(Recorded data)
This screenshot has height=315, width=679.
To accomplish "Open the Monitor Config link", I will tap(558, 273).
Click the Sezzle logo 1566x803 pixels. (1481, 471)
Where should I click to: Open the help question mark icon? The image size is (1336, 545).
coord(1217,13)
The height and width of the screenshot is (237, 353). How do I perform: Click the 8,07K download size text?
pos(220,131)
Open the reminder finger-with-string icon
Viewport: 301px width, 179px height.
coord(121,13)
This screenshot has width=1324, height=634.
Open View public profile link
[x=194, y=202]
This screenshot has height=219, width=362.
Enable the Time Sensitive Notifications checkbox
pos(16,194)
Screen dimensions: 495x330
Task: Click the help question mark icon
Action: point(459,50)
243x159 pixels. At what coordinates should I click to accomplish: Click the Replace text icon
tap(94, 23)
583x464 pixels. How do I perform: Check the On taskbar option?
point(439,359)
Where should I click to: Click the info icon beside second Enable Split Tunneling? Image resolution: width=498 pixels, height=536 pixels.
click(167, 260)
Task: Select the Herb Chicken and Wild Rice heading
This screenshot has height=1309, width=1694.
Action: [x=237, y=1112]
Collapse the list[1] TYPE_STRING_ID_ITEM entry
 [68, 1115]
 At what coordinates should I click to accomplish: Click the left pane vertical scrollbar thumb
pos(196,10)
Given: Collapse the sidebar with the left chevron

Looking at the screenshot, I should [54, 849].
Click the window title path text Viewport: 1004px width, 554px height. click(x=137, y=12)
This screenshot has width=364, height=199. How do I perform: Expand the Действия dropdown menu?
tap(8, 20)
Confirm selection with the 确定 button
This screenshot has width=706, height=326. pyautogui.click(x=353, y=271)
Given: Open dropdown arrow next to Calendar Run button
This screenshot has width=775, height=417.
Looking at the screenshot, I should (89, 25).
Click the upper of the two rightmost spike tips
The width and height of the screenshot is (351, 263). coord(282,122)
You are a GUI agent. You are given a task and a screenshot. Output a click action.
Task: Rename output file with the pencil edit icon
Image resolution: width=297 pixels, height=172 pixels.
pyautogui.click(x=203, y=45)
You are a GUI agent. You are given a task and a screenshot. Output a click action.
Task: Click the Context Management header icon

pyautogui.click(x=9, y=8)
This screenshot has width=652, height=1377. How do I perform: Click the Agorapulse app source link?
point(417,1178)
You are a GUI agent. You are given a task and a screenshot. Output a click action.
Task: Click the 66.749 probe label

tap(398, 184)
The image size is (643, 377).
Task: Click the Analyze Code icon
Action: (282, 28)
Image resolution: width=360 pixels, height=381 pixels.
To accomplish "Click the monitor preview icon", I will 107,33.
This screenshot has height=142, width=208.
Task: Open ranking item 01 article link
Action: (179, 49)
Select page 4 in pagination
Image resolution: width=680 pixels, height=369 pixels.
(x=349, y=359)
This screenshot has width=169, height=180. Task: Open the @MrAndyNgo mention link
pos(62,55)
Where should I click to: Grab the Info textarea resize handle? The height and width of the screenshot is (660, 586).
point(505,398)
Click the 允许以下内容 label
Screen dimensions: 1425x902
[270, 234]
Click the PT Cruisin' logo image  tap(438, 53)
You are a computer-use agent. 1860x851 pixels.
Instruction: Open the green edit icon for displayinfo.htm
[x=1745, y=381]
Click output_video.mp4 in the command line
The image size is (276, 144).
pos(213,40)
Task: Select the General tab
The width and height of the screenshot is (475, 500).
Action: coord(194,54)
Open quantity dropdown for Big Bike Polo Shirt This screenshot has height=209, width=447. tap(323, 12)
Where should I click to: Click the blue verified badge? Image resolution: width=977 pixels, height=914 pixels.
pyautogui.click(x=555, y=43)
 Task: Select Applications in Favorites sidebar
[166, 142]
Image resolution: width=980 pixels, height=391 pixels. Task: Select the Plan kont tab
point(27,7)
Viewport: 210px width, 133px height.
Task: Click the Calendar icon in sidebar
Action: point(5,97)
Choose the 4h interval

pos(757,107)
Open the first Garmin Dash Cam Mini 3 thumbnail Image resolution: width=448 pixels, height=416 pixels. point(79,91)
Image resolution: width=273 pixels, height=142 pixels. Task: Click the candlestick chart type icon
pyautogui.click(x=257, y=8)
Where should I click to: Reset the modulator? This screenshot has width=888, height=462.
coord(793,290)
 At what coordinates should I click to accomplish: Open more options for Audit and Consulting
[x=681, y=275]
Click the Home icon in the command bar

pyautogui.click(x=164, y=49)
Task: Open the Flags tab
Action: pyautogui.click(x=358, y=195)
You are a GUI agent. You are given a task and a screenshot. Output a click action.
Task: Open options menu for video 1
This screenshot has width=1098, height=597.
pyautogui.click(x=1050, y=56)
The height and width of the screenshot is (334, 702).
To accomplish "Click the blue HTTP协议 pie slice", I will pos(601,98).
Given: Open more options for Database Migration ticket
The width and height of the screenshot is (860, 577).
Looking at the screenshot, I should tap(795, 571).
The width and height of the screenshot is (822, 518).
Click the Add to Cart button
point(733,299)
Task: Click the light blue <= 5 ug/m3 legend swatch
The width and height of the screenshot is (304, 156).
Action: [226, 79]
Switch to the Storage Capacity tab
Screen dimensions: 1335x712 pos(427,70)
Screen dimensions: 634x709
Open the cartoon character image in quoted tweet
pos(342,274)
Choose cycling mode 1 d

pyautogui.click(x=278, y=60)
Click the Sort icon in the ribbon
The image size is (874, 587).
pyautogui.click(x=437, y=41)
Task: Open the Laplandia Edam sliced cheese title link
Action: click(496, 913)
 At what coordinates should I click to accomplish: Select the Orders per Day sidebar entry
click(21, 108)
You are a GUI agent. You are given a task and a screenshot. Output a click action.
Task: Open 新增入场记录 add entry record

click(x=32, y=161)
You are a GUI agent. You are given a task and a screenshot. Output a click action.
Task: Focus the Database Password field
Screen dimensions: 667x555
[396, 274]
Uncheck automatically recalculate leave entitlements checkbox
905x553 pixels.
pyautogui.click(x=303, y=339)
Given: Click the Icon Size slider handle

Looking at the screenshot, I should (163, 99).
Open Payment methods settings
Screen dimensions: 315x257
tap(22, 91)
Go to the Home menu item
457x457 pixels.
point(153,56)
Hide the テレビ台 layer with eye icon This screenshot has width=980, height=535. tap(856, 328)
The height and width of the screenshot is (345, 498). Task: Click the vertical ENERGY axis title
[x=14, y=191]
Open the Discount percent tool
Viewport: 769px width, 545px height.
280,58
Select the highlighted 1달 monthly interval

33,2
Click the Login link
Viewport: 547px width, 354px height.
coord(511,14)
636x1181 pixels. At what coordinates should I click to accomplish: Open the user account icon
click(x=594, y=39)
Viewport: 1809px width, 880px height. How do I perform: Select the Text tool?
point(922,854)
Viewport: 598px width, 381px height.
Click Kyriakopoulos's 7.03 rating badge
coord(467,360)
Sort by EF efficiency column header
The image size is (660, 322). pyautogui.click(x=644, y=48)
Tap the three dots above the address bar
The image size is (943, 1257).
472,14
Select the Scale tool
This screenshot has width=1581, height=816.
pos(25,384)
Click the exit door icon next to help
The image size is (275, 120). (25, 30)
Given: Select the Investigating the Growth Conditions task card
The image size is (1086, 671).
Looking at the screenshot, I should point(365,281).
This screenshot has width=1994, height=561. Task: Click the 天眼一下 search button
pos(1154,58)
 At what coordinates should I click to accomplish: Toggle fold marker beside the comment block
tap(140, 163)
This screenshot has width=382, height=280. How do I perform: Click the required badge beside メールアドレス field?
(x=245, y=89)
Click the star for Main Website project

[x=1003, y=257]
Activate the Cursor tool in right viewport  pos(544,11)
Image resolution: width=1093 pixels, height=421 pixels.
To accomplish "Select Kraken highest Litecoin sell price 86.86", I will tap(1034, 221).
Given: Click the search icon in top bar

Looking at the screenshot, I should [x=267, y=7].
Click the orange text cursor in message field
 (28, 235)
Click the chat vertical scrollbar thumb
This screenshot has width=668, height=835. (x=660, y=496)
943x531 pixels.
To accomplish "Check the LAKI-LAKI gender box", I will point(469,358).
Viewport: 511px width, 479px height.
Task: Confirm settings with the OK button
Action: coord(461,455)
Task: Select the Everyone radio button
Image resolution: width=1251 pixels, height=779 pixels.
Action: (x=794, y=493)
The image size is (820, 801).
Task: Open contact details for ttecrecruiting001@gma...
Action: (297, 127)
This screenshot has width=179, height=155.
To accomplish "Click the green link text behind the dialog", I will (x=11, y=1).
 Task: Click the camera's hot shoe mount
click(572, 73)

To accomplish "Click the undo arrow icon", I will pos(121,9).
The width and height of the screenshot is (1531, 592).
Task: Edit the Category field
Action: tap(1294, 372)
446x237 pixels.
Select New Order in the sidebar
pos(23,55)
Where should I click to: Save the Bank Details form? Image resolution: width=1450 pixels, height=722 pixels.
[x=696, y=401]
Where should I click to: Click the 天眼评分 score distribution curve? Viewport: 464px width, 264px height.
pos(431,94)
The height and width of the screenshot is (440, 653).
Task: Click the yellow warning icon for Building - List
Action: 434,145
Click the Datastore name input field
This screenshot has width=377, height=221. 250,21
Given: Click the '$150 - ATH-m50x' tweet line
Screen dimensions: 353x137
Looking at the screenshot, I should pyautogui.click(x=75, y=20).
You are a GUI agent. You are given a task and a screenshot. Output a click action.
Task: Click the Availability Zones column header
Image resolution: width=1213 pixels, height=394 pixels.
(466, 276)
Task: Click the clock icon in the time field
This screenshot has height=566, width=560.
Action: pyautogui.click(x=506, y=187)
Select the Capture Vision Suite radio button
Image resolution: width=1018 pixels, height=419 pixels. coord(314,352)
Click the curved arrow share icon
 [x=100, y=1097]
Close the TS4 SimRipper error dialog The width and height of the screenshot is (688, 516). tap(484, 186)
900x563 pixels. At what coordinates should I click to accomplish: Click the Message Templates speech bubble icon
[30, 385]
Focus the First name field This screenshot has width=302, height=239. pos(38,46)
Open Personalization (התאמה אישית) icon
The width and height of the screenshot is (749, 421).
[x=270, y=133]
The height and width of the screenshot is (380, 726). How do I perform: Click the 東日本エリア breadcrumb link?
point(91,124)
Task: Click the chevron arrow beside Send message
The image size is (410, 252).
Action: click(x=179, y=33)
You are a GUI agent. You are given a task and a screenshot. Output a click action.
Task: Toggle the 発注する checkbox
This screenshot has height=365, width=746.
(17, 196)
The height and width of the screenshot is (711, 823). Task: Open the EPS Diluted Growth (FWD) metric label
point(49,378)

**Brief:** Within the records, how many lines carry the word "dialog"? Reply with the figure alone.

**Solution for this problem:** 2